O vice-presidente e ministro da Defesa, José Alencar, disse há pouco que ainda não há uma decisão sobre a edição de uma medida provisória que permita a intervenção na companhia aérea Varig. Ao deixar há pouco o Palácio do Jaburu, depois de uma reunião com o grupo parlamentar que defende a empresa, o ministro disse à imprensa que "medida provisória só existe depois que for assinada pelo presidente da República e encaminhada ao Congresso Nacional".

Segundo informou ontem o presidente da Infraero, Carlos Wilson, até sexta-feira o governo tomaria uma decisão para solucionar a crise da Varig por meio de uma intervenção que afastaria o atual controlador, a Fundação Ruben Berta, nomeando nova administração. Questionado se a intervenção na empresa é uma opção do governo, Alencar respondeu:"eu acho que não mas nós vamos ver".

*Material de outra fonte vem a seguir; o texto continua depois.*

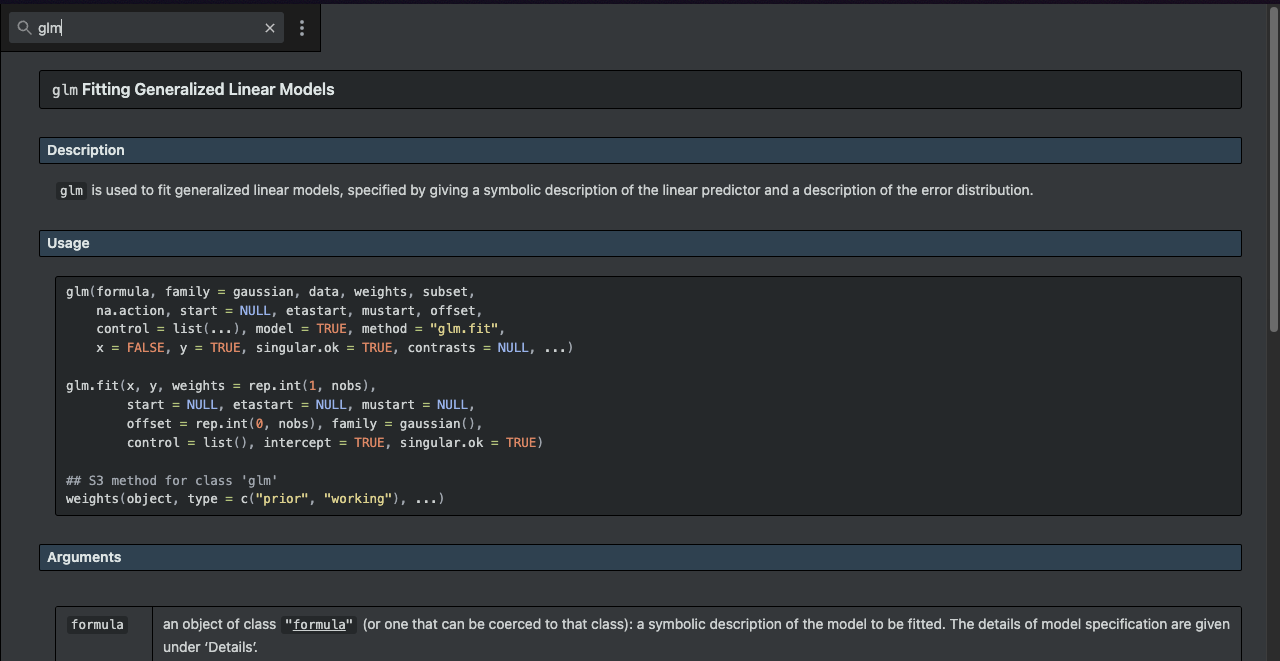
Task: Click the vertical scrollbar thumb
Action: click(x=1273, y=170)
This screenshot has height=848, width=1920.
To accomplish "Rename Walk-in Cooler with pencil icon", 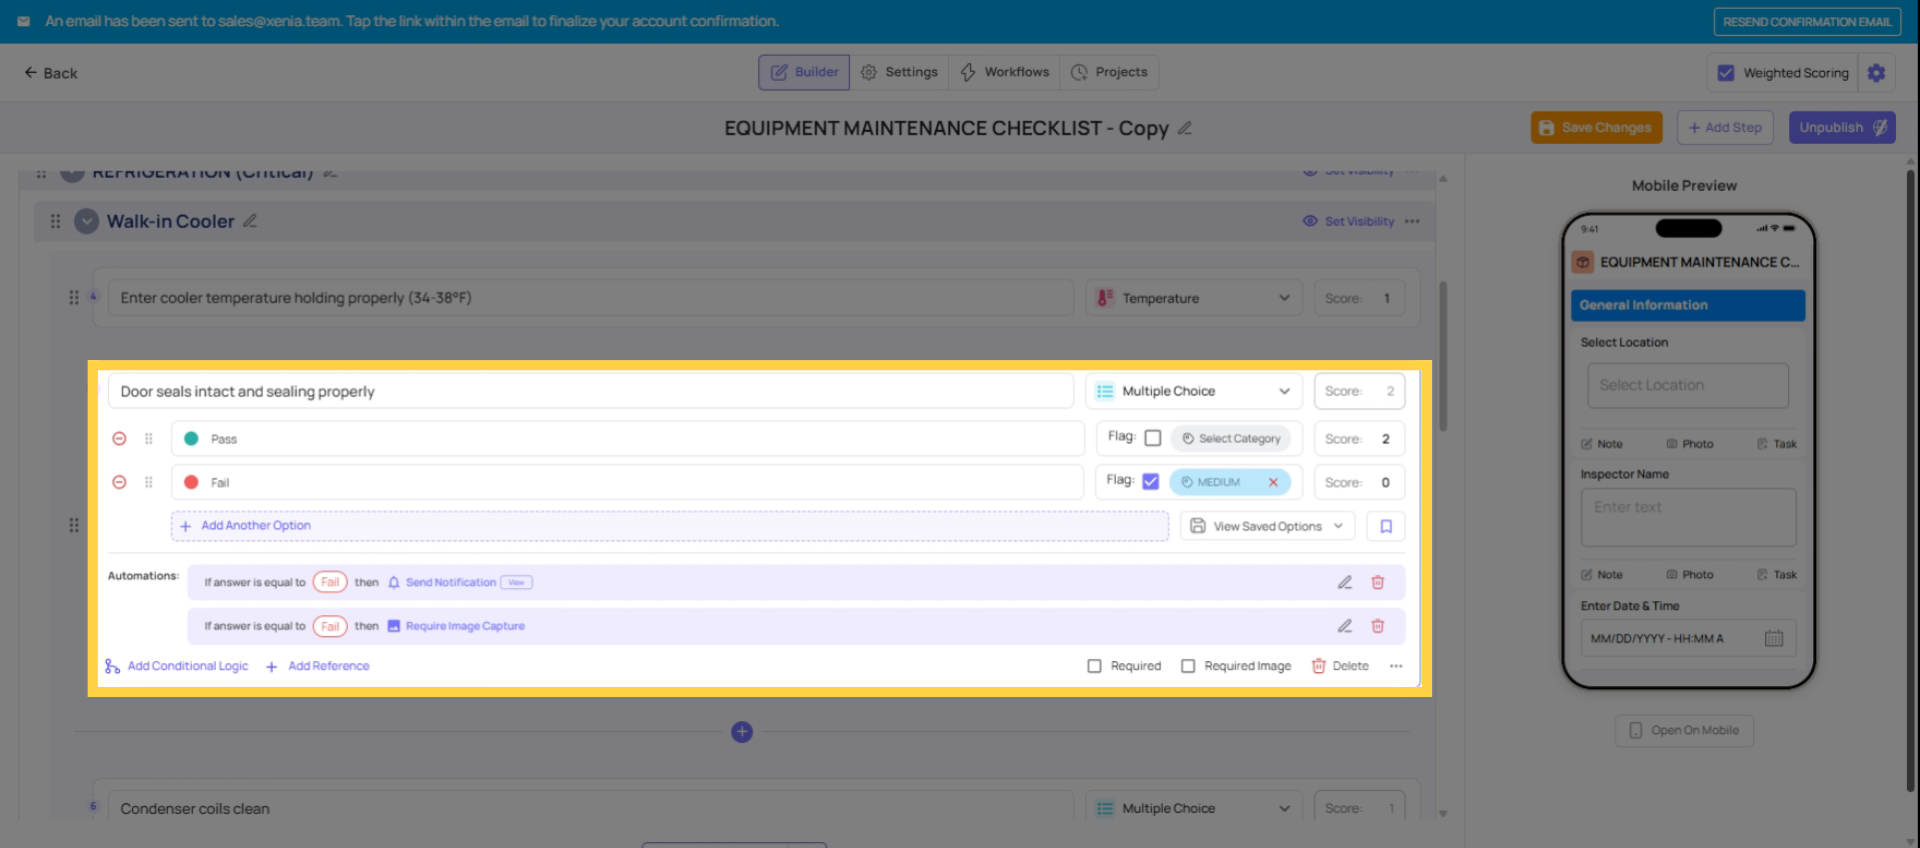I will coord(250,221).
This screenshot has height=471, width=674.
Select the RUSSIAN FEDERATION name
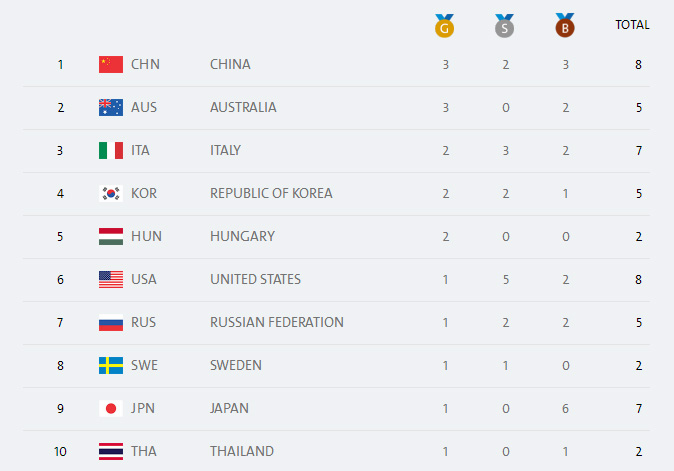point(277,322)
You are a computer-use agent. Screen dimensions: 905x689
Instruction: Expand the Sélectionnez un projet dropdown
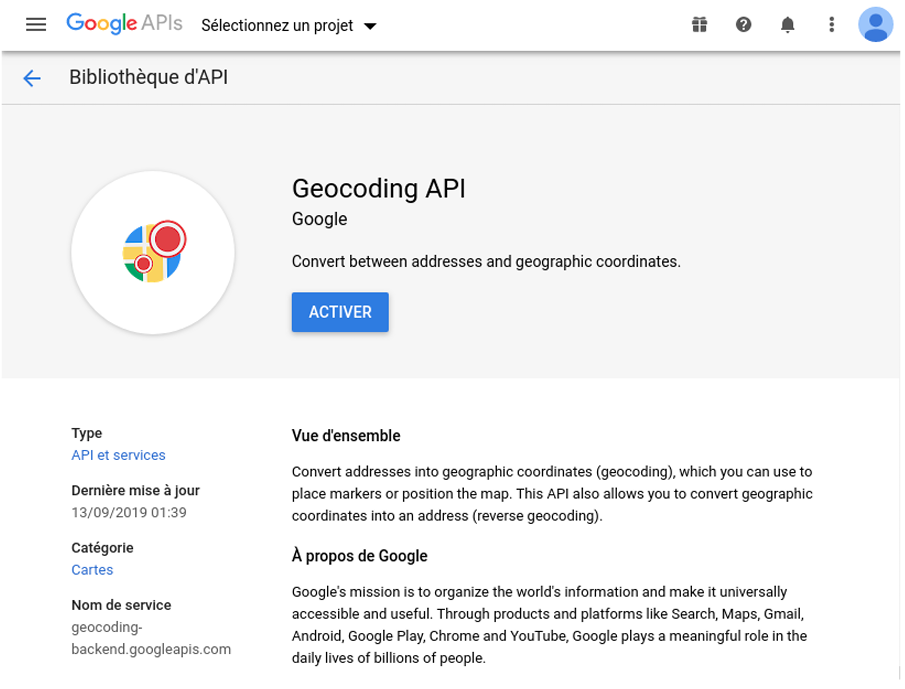[x=289, y=26]
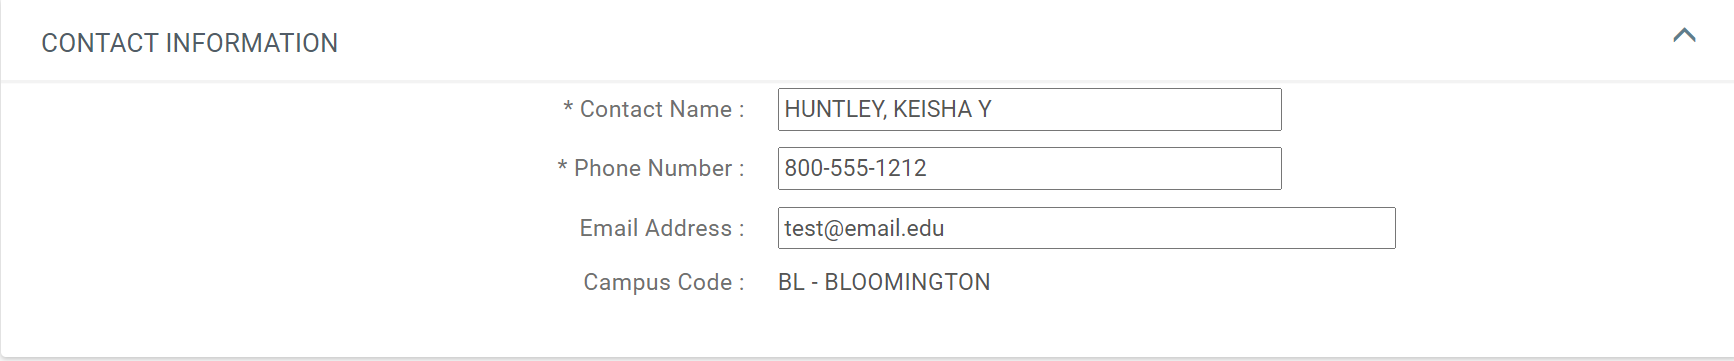This screenshot has width=1734, height=361.
Task: Place cursor on HUNTLEY, KEISHA Y text
Action: pyautogui.click(x=888, y=109)
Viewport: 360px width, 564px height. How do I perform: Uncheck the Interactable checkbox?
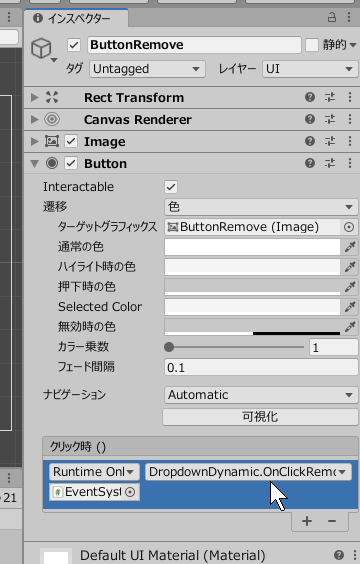pyautogui.click(x=171, y=187)
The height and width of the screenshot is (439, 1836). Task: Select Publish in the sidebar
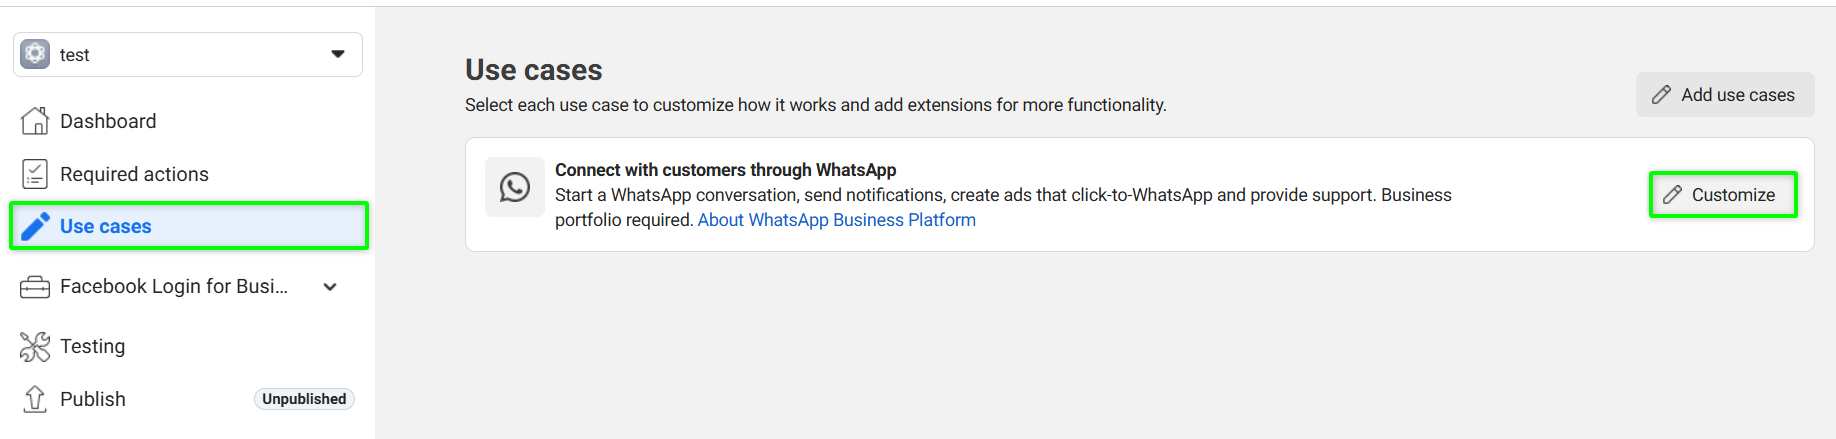pos(93,399)
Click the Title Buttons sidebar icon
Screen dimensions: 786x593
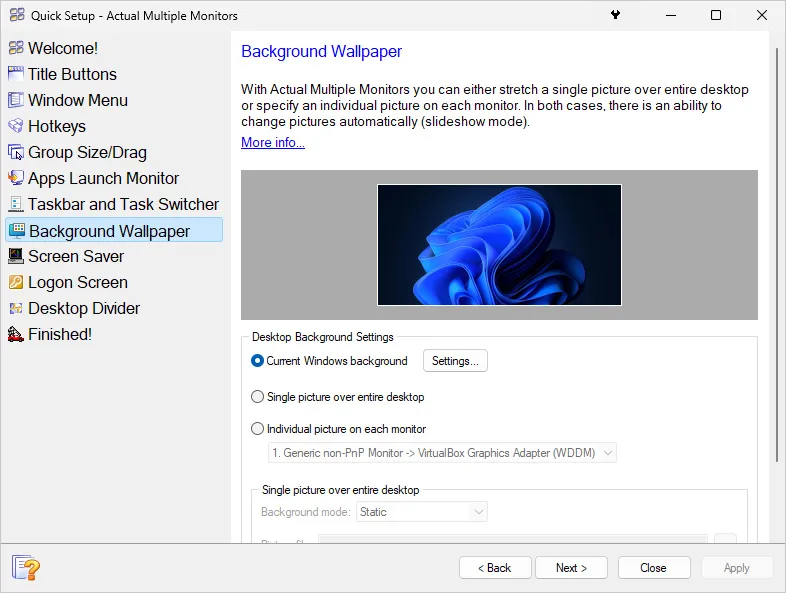16,74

A coordenadora do grupo parlamentar, deputada Yeda Crusius (PSDB/RS), disse que Alencar, durante a reunião nesta manhã, se comprometeu com os parlamentares a não tomar nenhuma decisão de surpresa sobre o destino da Varig e a considerar as avaliações políticas numa eventual decisão. Segundo ela , foi trazida a opção a Alencar de o governo editar uma medida provisória dando poderes ao Ministério da Defesa para substituir a administração das empresas no setor aéreo e, em troca, o governo buscaria no mercado títulos públicos que pudessem permitir fazer um acerto de contas entre a União e as empresas.

O Superior Tribunal de Justiça (STJ) condenou ontem a União a ressarcir a Varig por perdas durante planos econômicos da década de 80. Segundo ela, Alencar confirmou que por obrigação administrativa, o governo ainda deverá recorrer até última instância da decisão do STJ.